(INFORMATION SHOWN Opens)

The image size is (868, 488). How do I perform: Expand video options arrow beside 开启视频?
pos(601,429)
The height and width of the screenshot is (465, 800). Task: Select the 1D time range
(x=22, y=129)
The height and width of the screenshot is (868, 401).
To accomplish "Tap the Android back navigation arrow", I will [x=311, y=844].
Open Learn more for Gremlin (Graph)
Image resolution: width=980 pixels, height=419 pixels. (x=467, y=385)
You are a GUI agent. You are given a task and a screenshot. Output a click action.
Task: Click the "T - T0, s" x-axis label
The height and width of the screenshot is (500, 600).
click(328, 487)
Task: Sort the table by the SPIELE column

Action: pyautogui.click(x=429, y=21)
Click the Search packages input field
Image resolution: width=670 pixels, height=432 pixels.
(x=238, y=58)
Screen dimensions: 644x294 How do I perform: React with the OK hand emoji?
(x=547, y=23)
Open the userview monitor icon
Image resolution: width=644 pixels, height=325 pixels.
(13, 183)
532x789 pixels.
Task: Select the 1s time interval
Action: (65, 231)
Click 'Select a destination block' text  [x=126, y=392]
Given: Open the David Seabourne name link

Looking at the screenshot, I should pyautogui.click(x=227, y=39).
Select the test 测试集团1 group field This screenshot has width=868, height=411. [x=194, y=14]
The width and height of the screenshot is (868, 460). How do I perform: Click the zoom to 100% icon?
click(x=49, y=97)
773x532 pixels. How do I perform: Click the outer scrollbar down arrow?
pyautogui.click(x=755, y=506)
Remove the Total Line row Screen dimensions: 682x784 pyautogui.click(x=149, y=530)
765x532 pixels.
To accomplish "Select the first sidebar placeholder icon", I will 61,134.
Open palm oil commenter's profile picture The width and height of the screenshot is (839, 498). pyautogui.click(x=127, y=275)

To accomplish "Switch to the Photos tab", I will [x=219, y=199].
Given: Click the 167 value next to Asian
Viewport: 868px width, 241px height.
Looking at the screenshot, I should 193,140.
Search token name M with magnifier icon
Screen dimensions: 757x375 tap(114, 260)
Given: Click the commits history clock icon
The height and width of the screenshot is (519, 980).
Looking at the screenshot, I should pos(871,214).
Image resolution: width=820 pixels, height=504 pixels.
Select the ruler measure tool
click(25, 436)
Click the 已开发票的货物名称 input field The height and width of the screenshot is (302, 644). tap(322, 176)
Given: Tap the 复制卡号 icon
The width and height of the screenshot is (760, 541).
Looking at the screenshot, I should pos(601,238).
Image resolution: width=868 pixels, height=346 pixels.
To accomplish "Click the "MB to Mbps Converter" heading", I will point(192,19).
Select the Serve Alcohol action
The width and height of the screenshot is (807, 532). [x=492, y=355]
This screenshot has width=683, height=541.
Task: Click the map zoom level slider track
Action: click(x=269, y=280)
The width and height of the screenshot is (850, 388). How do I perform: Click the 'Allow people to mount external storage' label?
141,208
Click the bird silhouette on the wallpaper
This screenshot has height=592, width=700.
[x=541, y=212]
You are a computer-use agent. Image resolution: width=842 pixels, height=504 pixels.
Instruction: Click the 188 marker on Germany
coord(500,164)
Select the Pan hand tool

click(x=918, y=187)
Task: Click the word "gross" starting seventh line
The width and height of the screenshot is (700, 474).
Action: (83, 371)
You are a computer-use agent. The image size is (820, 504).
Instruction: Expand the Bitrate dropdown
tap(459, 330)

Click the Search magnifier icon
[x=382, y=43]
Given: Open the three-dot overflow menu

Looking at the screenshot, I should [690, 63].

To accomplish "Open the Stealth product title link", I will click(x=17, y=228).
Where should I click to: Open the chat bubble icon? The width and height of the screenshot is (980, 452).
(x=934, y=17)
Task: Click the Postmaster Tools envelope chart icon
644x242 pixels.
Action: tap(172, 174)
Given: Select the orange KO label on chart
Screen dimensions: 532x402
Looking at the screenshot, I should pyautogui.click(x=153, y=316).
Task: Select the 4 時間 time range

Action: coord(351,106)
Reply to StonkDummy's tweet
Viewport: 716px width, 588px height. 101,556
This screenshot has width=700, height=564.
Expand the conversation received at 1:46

(INFORMATION SHOWN Closes)

Give the number of lines in the entries that include the string "field", and nothing more.

#### [EXERCISE RESPONSE]
3